Tuesday, January 6, 2015

Job 4:1-7:21

Eliphaz’s formulas:

Piety = Confidence
Blameless Ways = Hope
Human Birth = Trouble
Reversals = Divine Discipline

When Job applies Eliphaz’s principles to his personal condition of bereavement, loss, and suffering Job concludes that his friends are undependable (Job 6:15). He agrees with the formula, Human Birth = Trouble (Job 7:1-3). But applying the formula, Reversals = Divine Discipline, he is left with the question of why. Why does God not forgive sin (Job 7:21)?

Applying Eliphaz’s formulas to my condition, I should expect shaky confidence, for my piety is imperfect.

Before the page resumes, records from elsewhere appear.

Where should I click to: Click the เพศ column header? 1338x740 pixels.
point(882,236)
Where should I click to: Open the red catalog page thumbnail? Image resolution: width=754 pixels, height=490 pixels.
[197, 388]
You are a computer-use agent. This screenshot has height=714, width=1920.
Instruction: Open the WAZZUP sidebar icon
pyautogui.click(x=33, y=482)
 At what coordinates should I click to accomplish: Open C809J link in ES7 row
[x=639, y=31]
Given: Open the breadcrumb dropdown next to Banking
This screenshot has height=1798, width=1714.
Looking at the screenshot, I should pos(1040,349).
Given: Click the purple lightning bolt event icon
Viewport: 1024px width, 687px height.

I should have dim hopes, for my ways are fault-filled. I should expect trouble, because I am, after all, human. And I should possess some sense of God’s correction, due to the stops and starts, the twists and turns, and the many 180 degree navigation “adjustments” in my life’s direction.

In creation’s story God inspects, then concludes every created thing very good (Genesis 1:31).

I want to hold onto the principle that God is never the direct cause of evil. Where does evil originate, then? And why does it appear that God permits evil in God's very good creation?

I admire Job’s unwavering commitment to God, and I empathize with the questions he puts before God.